How providers can adjust to the new interpretation of CMS’s 60-Day rule

A Law Review Q&A

On August 3, 2015, the Southern District of New York issued the first judicial opinion in a False Claims Act (FCA) case brought under CMS’ “60-day rule,” Kane v. Healthfirst, Inc., et al. The court denied the defendant hospitals’ motion to dismiss, finding that the government stated a claim under the FCA even though the hospitals had repaid the overpayments at issue. The decision is a victory for the government, which took a hard-line position based on the 60-day rule that the hospitals’ retention of the overpayments for up to two years violated the FCA.

We spoke with Colin McCarthy of Hancock, Daniel, Johnson & Nagle, P.C. to discuss how the Kane decision impacts providers. To providers and their counsel, this case is instructive of the government’s increased enforcement power under the FCA to go after providers who “put their head in the sand” and fail to fully investigate and correct payment mistakes in a timely manner.

Could you please provide some background into the Kane case and how it relates to the 60-day rule?

The 60-day rule requires health care providers to report and return “identified” overpayments within 60 days or face liability under the FCA. The rule was enacted as part of the Affordable Care Act (ACA) in 2010, and CMS published a proposed rule in February 2012. Even though the proposed rule has not yet been finalized, the government’s intervention in the Kane case demonstrates its power to enforce the 60-day deadline for returning overpayments under the statutory provisions of the FCA.

In the Kane case, a software glitch caused three hospitals in the Continuum Health Partners system to submit erroneous claims to the New York Medicaid program. A hospital employee (Kane, the relator) was tasked with performing an internal investigation to determine the extent of the problem. On February 4, 2011, Kane sent an email to Continuum executives with a spreadsheet listing 900 claims that were improperly billed to New York Medicaid, resulting in potential overpayments of over $1 million. The hospitals made some repayments to New York Medicaid in “batches,” but did not make the bulk of the repayments until March 2013 (after being served with a Civil Investigative Demand from the Department of Justice). The government alleged that the hospitals violated the 60-day rule by not returning the overpayments within 60 days of Kane’s email, claiming that the hospitals “fraudulently delayed” their repayments for up to two years. The hospitals argued that Kane’s report did not “identify” any overpayments, but instead provided a list of claims that were potentially affected by the coding error, and that notice of potential overpayments is distinct from “identification” of overpayments.

How did the court define “identified” in the Kane case?

The court acknowledged that Congress did not define the word “identified” when it enacted the 60-day rule, and that because no other court has weighed in, the Kane case “present[ed] a novel question of statutory construction.” The defendant hospitals urged the court to adopt a definition of “identified” “that means classified with certainty.” The government took the position that a person has “identified” and overpayment if they are “put on notice that a certain claim may have been overpaid.”
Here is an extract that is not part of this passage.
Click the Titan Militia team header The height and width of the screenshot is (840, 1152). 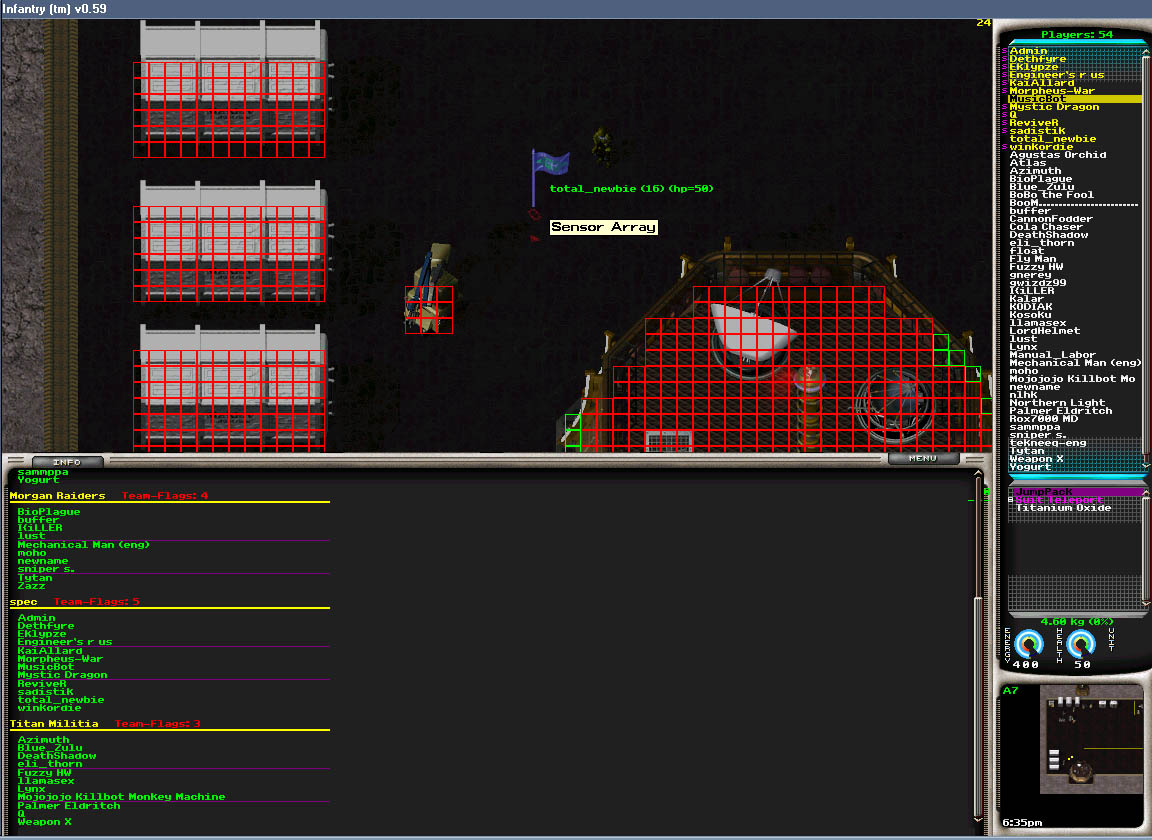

In its analysis, the court looked to the plain meaning of “identified,” the legislative history of the ACA and Federal Emergency Relief Administration (FERA) amendments to the FCA, the purpose of the 60-day rule provision, the results of adopting each party’s position, CMS’ interpretation of the statute. The court sided with the government, stating that “[t]o define ‘identified’ such that the sixty day clock begins ticking when a provider is put on notice of a potential overpayment, rather than the moment when an overpayment is conclusively ascertained, is compatible with the legislative history of the FCA and the FERA highlighted by the Government.” The court stated that adopting the hospitals’ interpretation of “identified” “would make it all but impossible to enforce the reverse false claims provision of the FCA in the arena of healthcare fraud.”

The court realized that its decision would “impose a demanding standard of compliance,” but stated that the “ACA itself contains no language to temper or qualify this unforgiving rule.” But, the court indicated that prosecutorial discretion “would counsel against the institution of enforcement actions aimed at well-intentioned healthcare providers working with reasonable haste to address erroneous overpayments” but who fail to meet the 60-day deadline.

So, what should providers do?

Health care providers and their counsel have been waiting more definitive guidance from CMS on the meaning of “identified” overpayments through the rulemaking process, but the Kane case demonstrates the government’s ability to successfully litigate FCA cases based on the statutory 60-day rule alone. The Kane decision is not binding precedent, but as the first judicial interpretation of the 60-day rule, its reasoning may be adopted by other courts and may lead the Department of Justice to intervene in more qui tam cases based on violations of the 60-day rule.

The government’s power to enforce the FCA against providers who fail to act in a timely manner is strong, and the best way to avoid being a defendant in a case like Kane is to voluntarily report and return overpayments within 60 days.